* ACTIVITY *
Restate the data exactly, with nothing altered.

[Stored items]
>>

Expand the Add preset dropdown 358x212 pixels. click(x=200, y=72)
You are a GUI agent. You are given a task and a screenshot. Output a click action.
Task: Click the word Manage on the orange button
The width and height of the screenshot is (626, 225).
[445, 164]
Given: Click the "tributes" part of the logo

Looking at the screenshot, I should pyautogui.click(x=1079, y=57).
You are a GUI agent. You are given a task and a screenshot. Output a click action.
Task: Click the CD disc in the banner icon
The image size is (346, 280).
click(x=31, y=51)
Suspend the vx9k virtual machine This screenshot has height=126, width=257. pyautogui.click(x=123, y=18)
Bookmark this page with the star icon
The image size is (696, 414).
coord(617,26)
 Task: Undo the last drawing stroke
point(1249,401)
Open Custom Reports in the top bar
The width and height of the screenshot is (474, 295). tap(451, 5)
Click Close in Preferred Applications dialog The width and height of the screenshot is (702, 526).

<<

* RESULT BELOW *
Expand the Add preset dropdown 358x212 pixels. click(x=200, y=72)
You are a GUI agent. You are given a task and a screenshot. Output a click action.
Task: Click the word Manage on the orange button
The width and height of the screenshot is (626, 225).
[445, 164]
Given: Click the "tributes" part of the logo

Looking at the screenshot, I should pyautogui.click(x=1079, y=57).
You are a GUI agent. You are given a task and a screenshot. Output a click action.
Task: Click the CD disc in the banner icon
The image size is (346, 280).
click(x=31, y=51)
Suspend the vx9k virtual machine This screenshot has height=126, width=257. pyautogui.click(x=123, y=18)
Bookmark this page with the star icon
The image size is (696, 414).
coord(617,26)
 Task: Undo the last drawing stroke
point(1249,401)
Open Custom Reports in the top bar
The width and height of the screenshot is (474, 295). tap(451, 5)
Click Close in Preferred Applications dialog The width and height of the screenshot is (702, 526).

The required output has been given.